======== Data supplied

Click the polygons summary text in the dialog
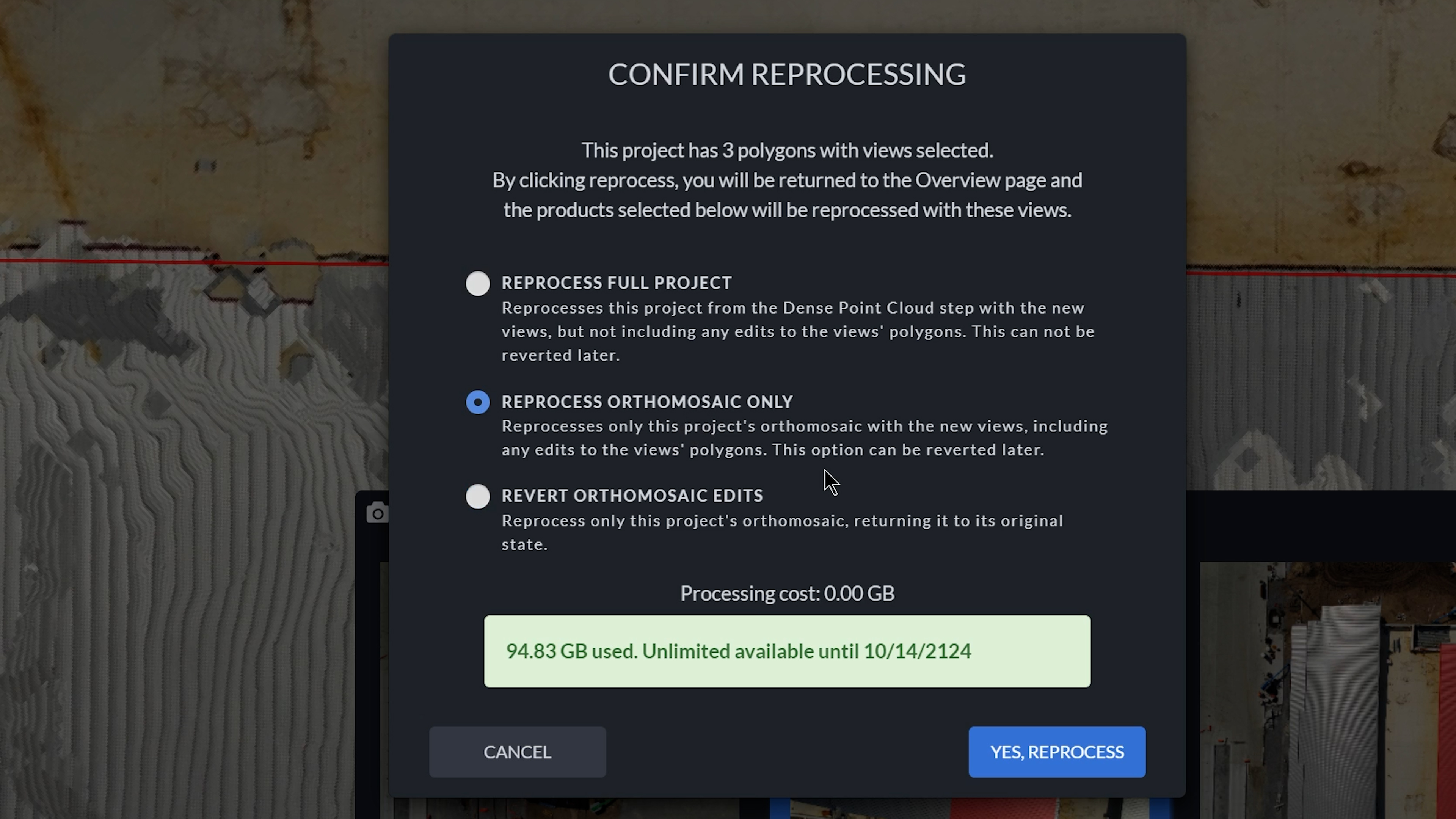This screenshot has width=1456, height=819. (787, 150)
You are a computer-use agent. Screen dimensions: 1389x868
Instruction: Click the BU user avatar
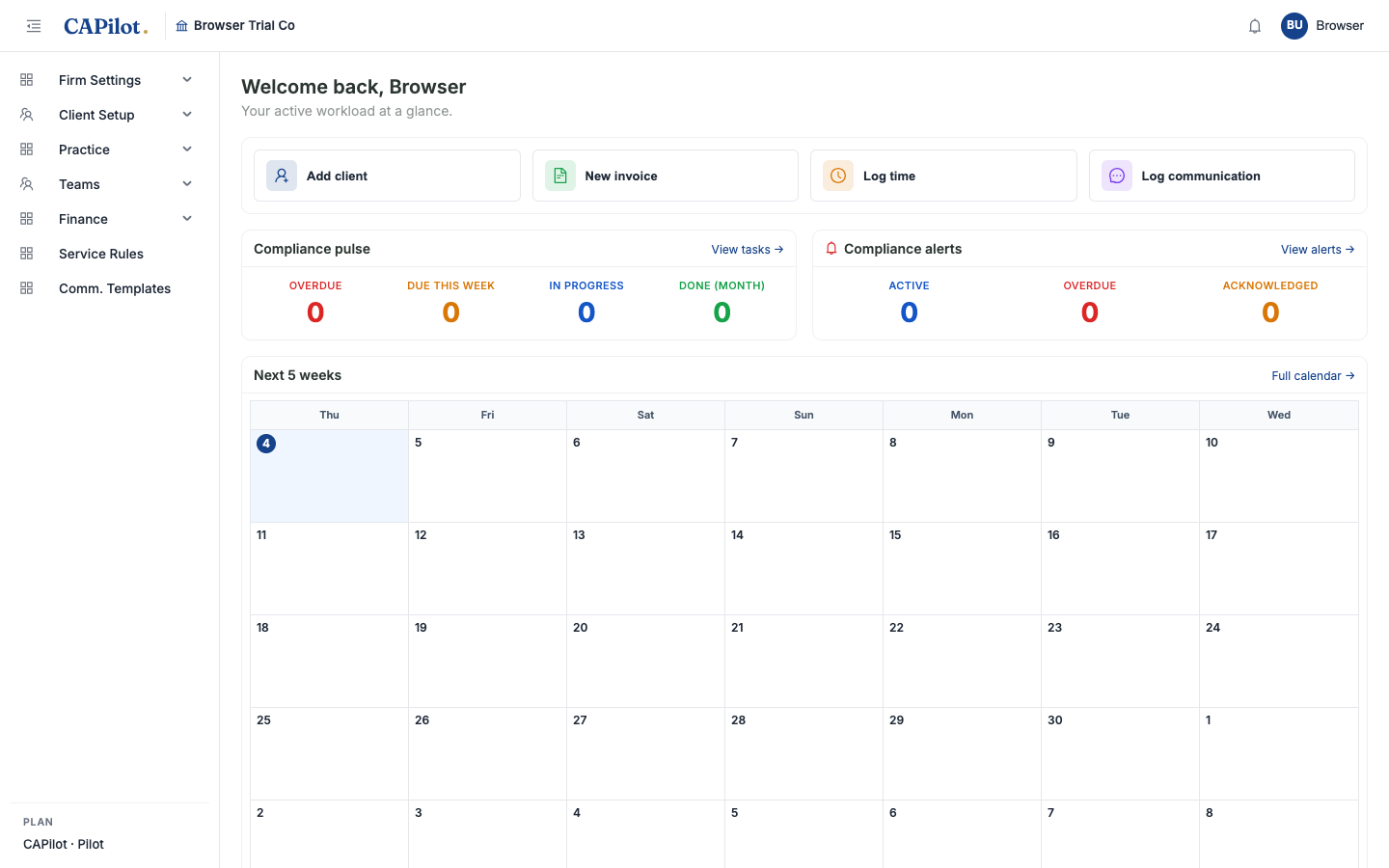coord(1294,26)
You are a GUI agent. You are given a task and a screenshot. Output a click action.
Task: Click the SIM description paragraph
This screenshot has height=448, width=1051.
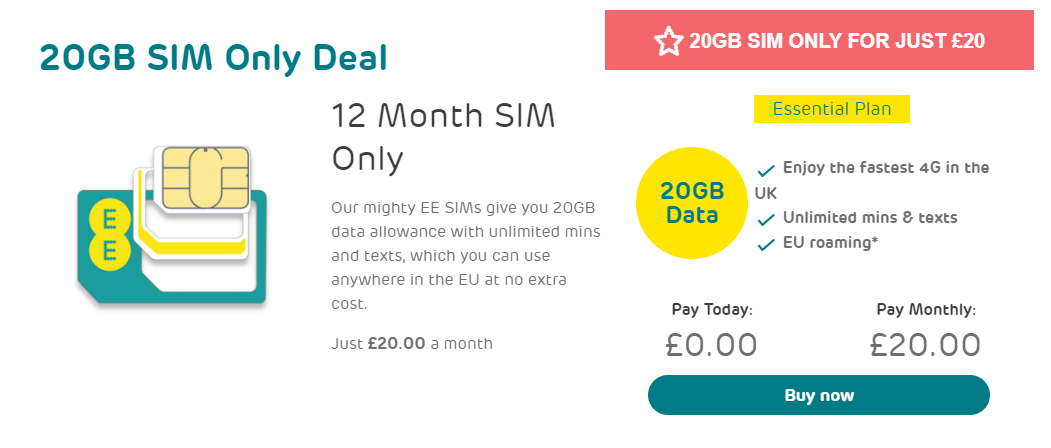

================

### Task
Copy only what lies between the start of the listing above and the line containing "You are a GUI", inclusive of both ends, exactly as written, and drop the pictures.

### Task answer
Click the polygons summary text in the dialog
This screenshot has width=1456, height=819. (787, 150)
You are a computer-use agent. Screen dimensions: 1389x868
Instruction: Click the BU user avatar
coord(1294,26)
You are a GUI agent. You are given a task and a screenshot. Output a click action.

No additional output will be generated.